Fast forward about six or seven years, and my friends and I were playing unhealthy amounts of Halo 2. We would all gather at one house, bring over two other Xboxes and televisions, hook them all together with a hub, and have LAN parties in the basement, often accompanied by mini cheeseburgers and liters of Mountain Lightning or Grapeade (yes, we were far too cheap for name brand soda; you couldn't beat 68 cents for a 2-liter bottle!). The resulting chaos culminated in some of my favorite memories as a teenager.

Between trash talking, screen peeking, flying controllers, and flying cheeseburgers, we found a common ground that brought us together in ways we couldn't imagine. We all look back on it fondly and would kill for both the time and the chance to do it again.

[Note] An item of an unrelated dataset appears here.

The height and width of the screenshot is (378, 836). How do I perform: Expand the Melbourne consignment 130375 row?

I could go on, but anything else I would recall would reveal to me the same thing: the social interaction that is missing from the online sphere. Yes, we do have great features like in-game voice chat and friends lists that allow us to reach a wide variety of people at virtually any time, but at what cost? The personal connection between players is often lost in transmission, cultivating a much colder atmosphere. Even now, when I play games online with a friend, I'll find myself going over to his house and setting up my laptop to play there.

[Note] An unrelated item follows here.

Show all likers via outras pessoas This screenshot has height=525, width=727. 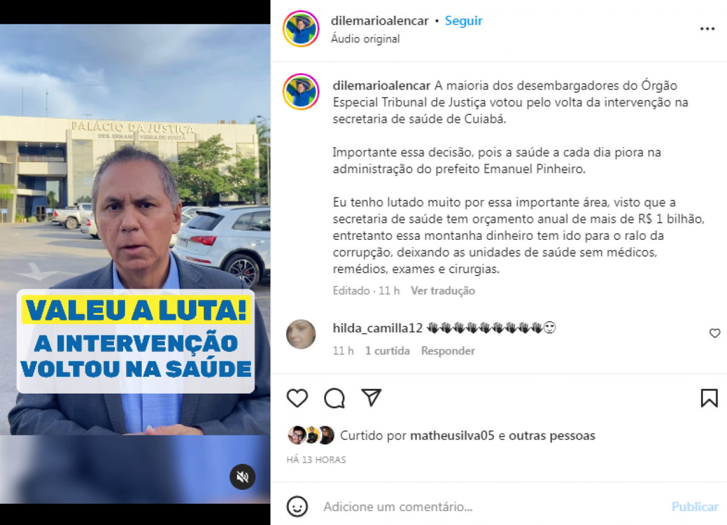[x=552, y=435]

When you put a game console, a group of people who love games, and a couch together, it creates an environment that just can't be emulated with an internet connection.

Trash talking and gloating is far more satisfying when you're six inches from the person's face.

When you beat your buddy at a game, you get the satisfaction of watching him toss his controller, cursing your name as he challenges you to one more round (as long as the aforementioned controller is still working).

When you see that massive boss monster appear on-screen, you are able to look over at your ally, nod your head as he nods back, and triumph, sometimes without even a single word to one another.

It's these kinds of experiences that I look forward to when I see multiplayer in a game, and unfortunately, it seems like they're marred by the absence of the above and other elements that just can't be squeezed through an Ethernet cable, no matter how hard we try.

Don't get me wrong, I love the ability to play games like Left 4 Dead, Borderlands, and Counter-Strike online with friends. Some people I wouldn't be able to keep in contact with if it weren't for that. I'm grateful for all the advancements that have been made, but there's just this inexplicable dynamic created when I'm with people who love games as much as I do and we can share in that -- not only with words and empathy, but with action as well.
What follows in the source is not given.